[Information supplied]

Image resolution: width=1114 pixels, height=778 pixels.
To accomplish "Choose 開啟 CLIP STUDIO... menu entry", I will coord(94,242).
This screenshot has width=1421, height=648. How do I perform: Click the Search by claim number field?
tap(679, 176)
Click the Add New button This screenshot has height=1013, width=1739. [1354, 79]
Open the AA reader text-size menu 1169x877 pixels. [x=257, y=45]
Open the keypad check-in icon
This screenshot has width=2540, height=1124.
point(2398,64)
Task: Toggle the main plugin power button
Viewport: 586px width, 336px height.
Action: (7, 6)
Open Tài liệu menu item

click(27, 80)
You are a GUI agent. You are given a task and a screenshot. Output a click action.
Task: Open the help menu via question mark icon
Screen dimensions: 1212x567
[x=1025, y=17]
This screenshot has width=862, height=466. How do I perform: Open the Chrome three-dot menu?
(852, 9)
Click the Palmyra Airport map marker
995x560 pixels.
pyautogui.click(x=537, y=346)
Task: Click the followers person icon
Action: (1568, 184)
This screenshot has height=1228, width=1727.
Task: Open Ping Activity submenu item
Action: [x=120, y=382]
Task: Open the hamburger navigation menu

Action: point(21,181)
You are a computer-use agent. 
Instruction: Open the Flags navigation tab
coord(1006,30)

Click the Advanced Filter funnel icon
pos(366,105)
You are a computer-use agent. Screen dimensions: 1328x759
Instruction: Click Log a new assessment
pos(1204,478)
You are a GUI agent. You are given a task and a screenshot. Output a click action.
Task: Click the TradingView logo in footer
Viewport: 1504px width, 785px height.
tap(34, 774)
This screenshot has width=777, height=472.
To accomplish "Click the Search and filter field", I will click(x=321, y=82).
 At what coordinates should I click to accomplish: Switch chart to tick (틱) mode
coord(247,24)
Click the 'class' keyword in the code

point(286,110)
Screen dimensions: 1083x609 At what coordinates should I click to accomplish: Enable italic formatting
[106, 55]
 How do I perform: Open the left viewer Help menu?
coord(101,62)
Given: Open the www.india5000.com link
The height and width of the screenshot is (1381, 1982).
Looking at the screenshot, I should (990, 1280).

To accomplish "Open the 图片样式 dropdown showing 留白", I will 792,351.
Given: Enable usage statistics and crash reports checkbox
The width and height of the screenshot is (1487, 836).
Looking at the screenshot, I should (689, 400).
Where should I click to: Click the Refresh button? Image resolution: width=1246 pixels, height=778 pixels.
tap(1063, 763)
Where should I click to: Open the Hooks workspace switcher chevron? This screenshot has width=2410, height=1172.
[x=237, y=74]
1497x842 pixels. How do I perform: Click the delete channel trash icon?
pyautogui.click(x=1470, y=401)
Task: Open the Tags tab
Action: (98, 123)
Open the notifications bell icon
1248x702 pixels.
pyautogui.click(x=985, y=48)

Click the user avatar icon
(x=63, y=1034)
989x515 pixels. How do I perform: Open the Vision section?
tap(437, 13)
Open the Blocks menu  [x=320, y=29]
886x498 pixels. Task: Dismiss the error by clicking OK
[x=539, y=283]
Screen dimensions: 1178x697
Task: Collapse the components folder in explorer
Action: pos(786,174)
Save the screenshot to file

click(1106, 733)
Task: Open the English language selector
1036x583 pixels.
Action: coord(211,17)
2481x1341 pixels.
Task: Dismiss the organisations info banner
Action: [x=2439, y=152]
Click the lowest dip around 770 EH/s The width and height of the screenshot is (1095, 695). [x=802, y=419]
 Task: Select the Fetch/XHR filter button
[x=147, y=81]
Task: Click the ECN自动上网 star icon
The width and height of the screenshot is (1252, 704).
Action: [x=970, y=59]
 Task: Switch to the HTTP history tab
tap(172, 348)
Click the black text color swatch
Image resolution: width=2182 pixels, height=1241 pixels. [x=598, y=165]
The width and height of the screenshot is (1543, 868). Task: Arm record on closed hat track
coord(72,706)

[/Information supplied]

▶ [Your task]: Retype the listing. Match it exactly.

▶ [Exercise answer]:
Image resolution: width=1114 pixels, height=778 pixels.
To accomplish "Choose 開啟 CLIP STUDIO... menu entry", I will coord(94,242).
This screenshot has width=1421, height=648. How do I perform: Click the Search by claim number field?
tap(679, 176)
Click the Add New button This screenshot has height=1013, width=1739. [1354, 79]
Open the AA reader text-size menu 1169x877 pixels. [x=257, y=45]
Open the keypad check-in icon
This screenshot has width=2540, height=1124.
point(2398,64)
Task: Toggle the main plugin power button
Viewport: 586px width, 336px height.
Action: (7, 6)
Open Tài liệu menu item

click(27, 80)
You are a GUI agent. You are given a task and a screenshot. Output a click action.
Task: Open the help menu via question mark icon
Screen dimensions: 1212x567
[x=1025, y=17]
This screenshot has width=862, height=466. How do I perform: Open the Chrome three-dot menu?
(852, 9)
Click the Palmyra Airport map marker
995x560 pixels.
pyautogui.click(x=537, y=346)
Task: Click the followers person icon
Action: (1568, 184)
This screenshot has height=1228, width=1727.
Task: Open Ping Activity submenu item
Action: [x=120, y=382]
Task: Open the hamburger navigation menu

Action: point(21,181)
You are a computer-use agent. 
Instruction: Open the Flags navigation tab
coord(1006,30)

Click the Advanced Filter funnel icon
pos(366,105)
You are a computer-use agent. Screen dimensions: 1328x759
Instruction: Click Log a new assessment
pos(1204,478)
You are a GUI agent. You are given a task and a screenshot. Output a click action.
Task: Click the TradingView logo in footer
Viewport: 1504px width, 785px height.
tap(34, 774)
This screenshot has width=777, height=472.
To accomplish "Click the Search and filter field", I will click(x=321, y=82).
 At what coordinates should I click to accomplish: Switch chart to tick (틱) mode
coord(247,24)
Click the 'class' keyword in the code

point(286,110)
Screen dimensions: 1083x609 At what coordinates should I click to accomplish: Enable italic formatting
[106, 55]
 How do I perform: Open the left viewer Help menu?
coord(101,62)
Given: Open the www.india5000.com link
The height and width of the screenshot is (1381, 1982).
Looking at the screenshot, I should (990, 1280).

To accomplish "Open the 图片样式 dropdown showing 留白", I will 792,351.
Given: Enable usage statistics and crash reports checkbox
The width and height of the screenshot is (1487, 836).
Looking at the screenshot, I should (689, 400).
Where should I click to: Click the Refresh button? Image resolution: width=1246 pixels, height=778 pixels.
tap(1063, 763)
Where should I click to: Open the Hooks workspace switcher chevron? This screenshot has width=2410, height=1172.
[x=237, y=74]
1497x842 pixels. How do I perform: Click the delete channel trash icon?
pyautogui.click(x=1470, y=401)
Task: Open the Tags tab
Action: (98, 123)
Open the notifications bell icon
1248x702 pixels.
pyautogui.click(x=985, y=48)

Click the user avatar icon
(x=63, y=1034)
989x515 pixels. How do I perform: Open the Vision section?
tap(437, 13)
Open the Blocks menu  [x=320, y=29]
886x498 pixels. Task: Dismiss the error by clicking OK
[x=539, y=283]
Screen dimensions: 1178x697
Task: Collapse the components folder in explorer
Action: pos(786,174)
Save the screenshot to file

click(1106, 733)
Task: Open the English language selector
1036x583 pixels.
Action: coord(211,17)
2481x1341 pixels.
Task: Dismiss the organisations info banner
Action: [x=2439, y=152]
Click the lowest dip around 770 EH/s The width and height of the screenshot is (1095, 695). [x=802, y=419]
 Task: Select the Fetch/XHR filter button
[x=147, y=81]
Task: Click the ECN自动上网 star icon
The width and height of the screenshot is (1252, 704).
Action: [x=970, y=59]
 Task: Switch to the HTTP history tab
tap(172, 348)
Click the black text color swatch
Image resolution: width=2182 pixels, height=1241 pixels. [x=598, y=165]
The width and height of the screenshot is (1543, 868). Task: Arm record on closed hat track
coord(72,706)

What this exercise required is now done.